La tratta della prostituzione coatta non si ferma neppure in pandemia. Quali politiche pubbliche possono essere messe in campo per contrastare lo sfruttamento di quelle che il sacerdote anti-tratta don Aldo Buonaiuto ha definito “donne crocifisse” nel suo libro con la prefazione di papa Francesco?

“Quelle della rinascita come persone. Con percorsi diversi dalla ‘vendita’ del proprio corpo. Offrendo la certezza della possibilità di una vita diversa. A ciò vanno che aggiunte misure nette. Affinché sia punito con pene certe chi sfrutta e schiavizza le donne”.Da cattolico impegnato in politica fin dai tempi della Democrazia Cristiana, quale progressione o involuzione ha visto nella sensibilizzazione dell’opinione pubblica sulla difesa delle donne?

“Vedo una progressione nel parlare del dramma. Affrontarlo ormai costantemente nel dibattito pubblico avvia un processo di crescita.
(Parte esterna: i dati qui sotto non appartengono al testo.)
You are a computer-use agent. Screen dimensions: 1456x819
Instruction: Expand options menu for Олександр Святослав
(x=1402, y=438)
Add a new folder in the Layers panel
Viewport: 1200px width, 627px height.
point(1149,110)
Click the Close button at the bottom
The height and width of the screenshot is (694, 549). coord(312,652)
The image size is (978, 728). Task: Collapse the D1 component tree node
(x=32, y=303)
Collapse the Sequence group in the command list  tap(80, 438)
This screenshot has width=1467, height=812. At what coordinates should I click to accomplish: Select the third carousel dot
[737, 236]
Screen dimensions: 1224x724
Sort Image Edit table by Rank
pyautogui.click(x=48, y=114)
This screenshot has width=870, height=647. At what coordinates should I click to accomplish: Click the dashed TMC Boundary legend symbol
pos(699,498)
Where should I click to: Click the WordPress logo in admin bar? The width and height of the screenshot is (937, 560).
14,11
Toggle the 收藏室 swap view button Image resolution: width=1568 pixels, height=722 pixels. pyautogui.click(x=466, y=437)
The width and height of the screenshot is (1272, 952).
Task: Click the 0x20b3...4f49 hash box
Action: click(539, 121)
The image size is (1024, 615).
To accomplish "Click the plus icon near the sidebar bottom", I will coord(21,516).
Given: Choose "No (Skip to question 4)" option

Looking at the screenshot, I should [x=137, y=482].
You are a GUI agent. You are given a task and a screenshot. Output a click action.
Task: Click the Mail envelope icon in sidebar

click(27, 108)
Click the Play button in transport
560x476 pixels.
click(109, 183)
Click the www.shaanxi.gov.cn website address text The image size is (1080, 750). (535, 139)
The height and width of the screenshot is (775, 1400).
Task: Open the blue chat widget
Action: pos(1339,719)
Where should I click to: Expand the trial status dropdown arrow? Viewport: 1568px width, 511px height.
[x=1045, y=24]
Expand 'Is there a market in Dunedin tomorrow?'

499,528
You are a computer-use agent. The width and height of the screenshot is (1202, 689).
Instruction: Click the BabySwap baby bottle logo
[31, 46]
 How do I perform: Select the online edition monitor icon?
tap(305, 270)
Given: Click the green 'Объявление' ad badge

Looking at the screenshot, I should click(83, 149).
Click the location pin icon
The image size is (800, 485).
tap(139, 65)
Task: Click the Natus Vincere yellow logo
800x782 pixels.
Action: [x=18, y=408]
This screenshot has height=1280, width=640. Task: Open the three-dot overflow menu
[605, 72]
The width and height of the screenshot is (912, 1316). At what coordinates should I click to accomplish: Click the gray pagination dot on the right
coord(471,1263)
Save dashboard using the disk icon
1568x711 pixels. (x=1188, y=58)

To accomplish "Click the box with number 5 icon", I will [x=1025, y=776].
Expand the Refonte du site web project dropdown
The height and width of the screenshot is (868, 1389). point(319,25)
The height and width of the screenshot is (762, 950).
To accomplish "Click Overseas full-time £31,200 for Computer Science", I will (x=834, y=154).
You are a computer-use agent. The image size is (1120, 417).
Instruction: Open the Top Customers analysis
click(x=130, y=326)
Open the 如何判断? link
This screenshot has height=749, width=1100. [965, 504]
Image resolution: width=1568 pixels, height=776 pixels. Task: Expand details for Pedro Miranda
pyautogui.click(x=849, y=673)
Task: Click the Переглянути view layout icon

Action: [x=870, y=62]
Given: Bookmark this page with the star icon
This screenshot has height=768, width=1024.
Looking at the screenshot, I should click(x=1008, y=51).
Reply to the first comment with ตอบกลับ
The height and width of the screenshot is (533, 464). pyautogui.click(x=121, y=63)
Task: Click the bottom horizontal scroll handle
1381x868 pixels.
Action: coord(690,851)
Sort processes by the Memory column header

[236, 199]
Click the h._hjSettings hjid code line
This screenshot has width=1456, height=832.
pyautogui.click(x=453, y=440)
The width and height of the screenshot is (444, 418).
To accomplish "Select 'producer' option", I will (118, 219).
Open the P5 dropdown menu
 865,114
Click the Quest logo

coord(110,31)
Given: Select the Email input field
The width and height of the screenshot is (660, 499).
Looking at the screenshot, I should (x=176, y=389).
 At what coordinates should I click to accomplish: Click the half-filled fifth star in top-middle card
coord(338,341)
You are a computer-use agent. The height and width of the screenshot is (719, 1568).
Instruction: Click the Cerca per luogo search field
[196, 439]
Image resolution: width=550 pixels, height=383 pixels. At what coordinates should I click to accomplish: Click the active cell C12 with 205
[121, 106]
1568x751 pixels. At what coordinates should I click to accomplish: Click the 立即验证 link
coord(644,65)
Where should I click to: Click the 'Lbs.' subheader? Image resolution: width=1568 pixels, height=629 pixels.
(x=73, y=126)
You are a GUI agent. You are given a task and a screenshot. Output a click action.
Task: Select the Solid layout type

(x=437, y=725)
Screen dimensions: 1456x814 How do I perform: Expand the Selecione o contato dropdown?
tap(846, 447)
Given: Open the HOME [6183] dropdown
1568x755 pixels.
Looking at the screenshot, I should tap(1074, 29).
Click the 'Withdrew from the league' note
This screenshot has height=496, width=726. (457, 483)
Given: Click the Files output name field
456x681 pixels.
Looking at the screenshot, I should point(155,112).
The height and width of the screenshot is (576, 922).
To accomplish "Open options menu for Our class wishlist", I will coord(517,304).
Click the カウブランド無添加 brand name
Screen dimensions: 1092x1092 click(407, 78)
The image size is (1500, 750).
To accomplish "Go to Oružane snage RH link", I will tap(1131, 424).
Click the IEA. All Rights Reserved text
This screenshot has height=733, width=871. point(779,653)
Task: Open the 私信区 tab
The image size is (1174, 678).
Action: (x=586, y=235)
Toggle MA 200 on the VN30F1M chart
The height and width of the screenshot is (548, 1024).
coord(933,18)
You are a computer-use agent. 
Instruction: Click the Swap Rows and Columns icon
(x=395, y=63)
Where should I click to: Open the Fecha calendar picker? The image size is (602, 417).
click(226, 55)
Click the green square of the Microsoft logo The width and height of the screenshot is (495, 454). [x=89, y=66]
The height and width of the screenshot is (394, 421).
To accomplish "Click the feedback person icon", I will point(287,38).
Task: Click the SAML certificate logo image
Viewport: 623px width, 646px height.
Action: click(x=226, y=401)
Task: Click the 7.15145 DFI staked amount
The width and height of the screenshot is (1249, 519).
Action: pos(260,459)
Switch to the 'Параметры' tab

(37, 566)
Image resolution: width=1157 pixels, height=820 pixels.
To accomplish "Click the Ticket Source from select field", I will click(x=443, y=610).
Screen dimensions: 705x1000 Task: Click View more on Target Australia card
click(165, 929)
E favorisce l’individuazione di mezzi da opporre ai tentativi di violenza. Però nel contempo vedo anche continue ferite al valore della donna. La centralità della persona è troppo spesso messa in discussione. Con facilità inaccettabile viene lesa la sua dignità. Anche in forme e modalità che non sono quelle della violenza fisica”.